# [Dataset content]
════

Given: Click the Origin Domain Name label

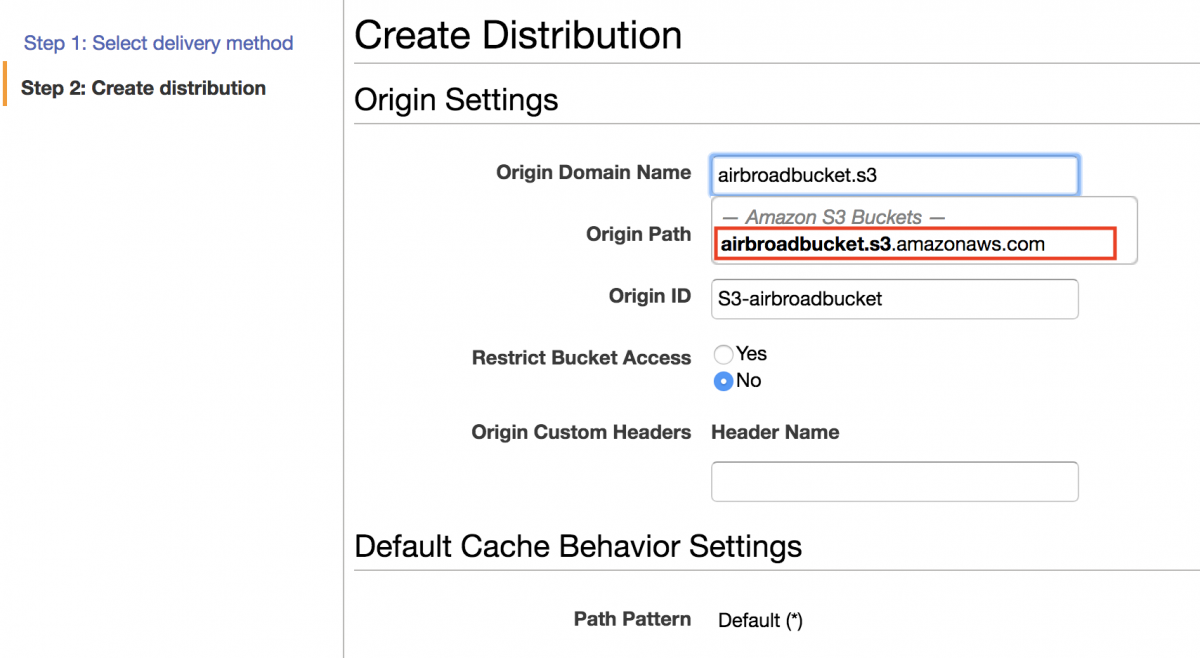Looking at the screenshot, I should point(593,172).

════

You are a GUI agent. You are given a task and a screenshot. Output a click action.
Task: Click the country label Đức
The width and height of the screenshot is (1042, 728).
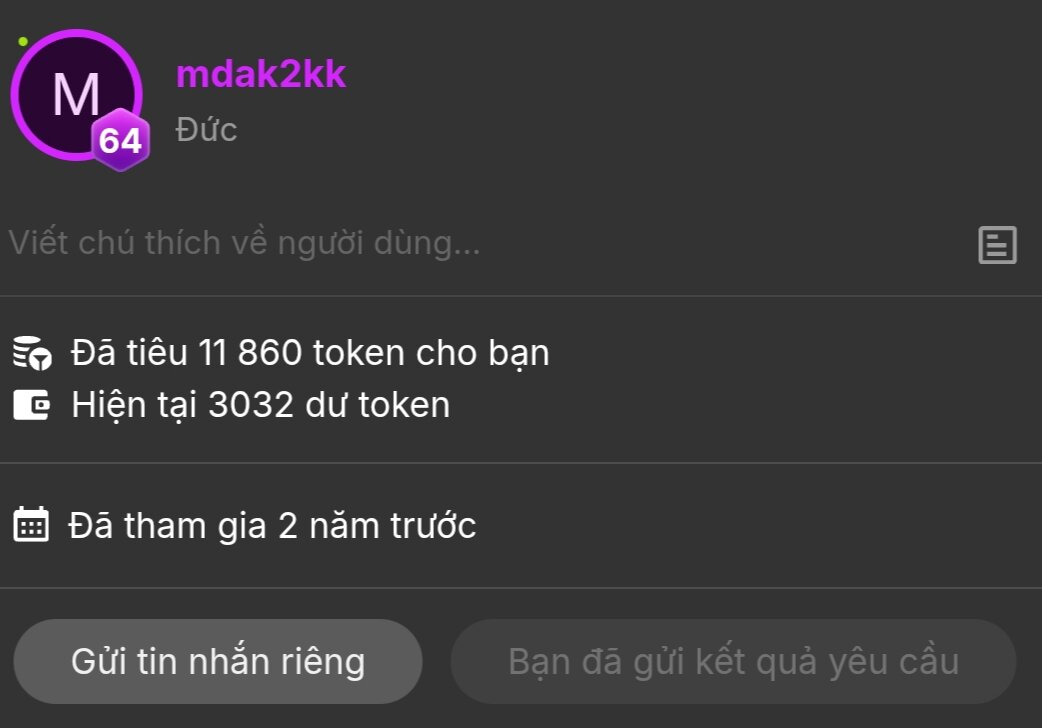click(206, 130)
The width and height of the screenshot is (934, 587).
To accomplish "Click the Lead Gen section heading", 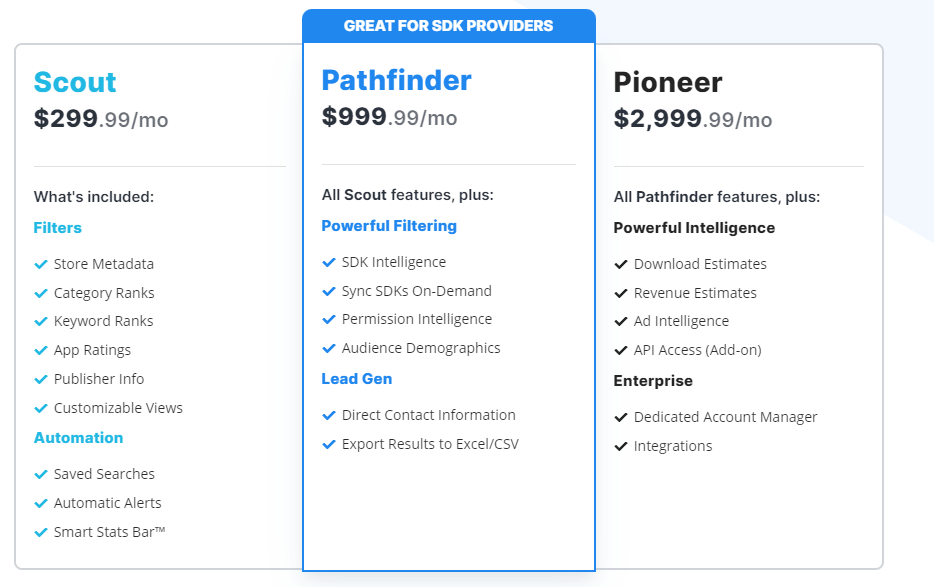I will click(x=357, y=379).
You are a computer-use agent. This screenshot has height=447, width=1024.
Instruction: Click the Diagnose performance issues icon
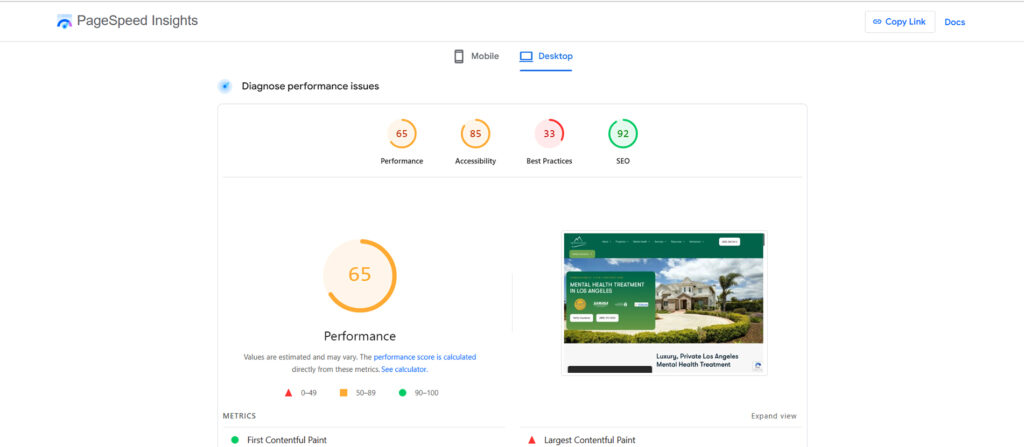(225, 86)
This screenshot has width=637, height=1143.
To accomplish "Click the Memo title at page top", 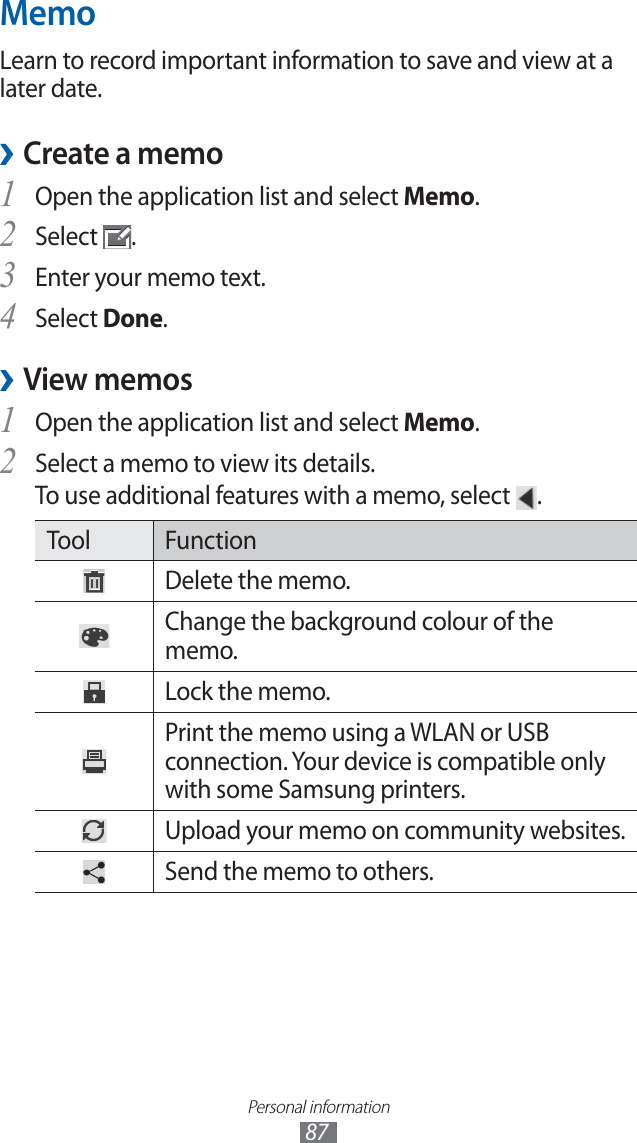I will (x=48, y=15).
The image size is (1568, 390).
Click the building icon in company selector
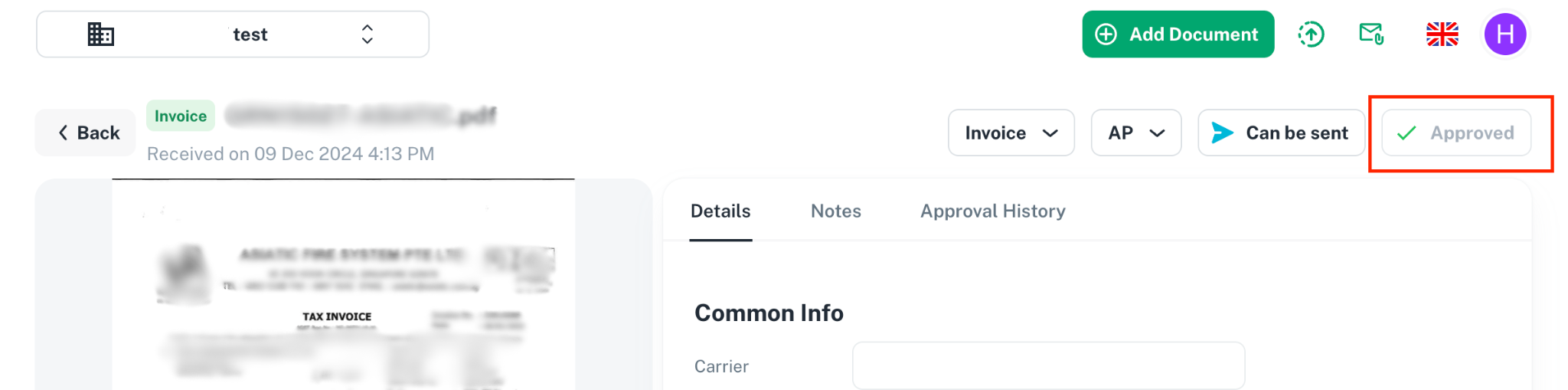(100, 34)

════

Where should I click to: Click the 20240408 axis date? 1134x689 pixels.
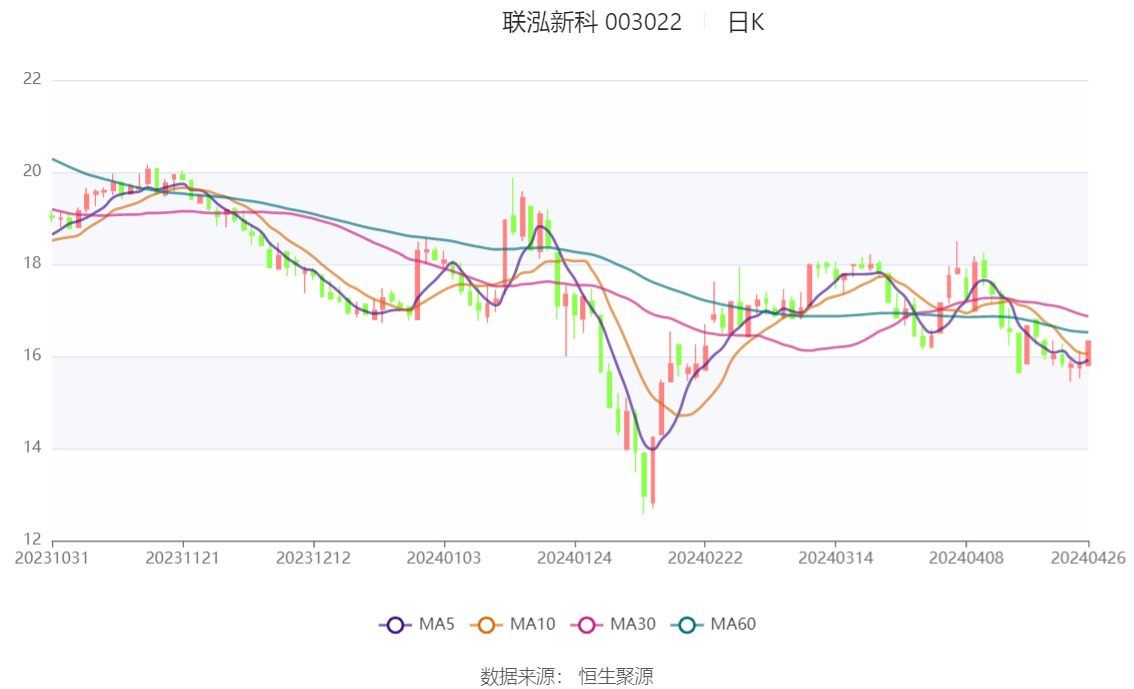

════

# [Aim of the exercise]
Look through the material above for the string "agent" and copy each line that has it.

# [Written solution]
You are a GUI agent. You are given a task and a screenshot. Output a click action.
You are a computer-use agent. This screenshot has height=447, width=1024.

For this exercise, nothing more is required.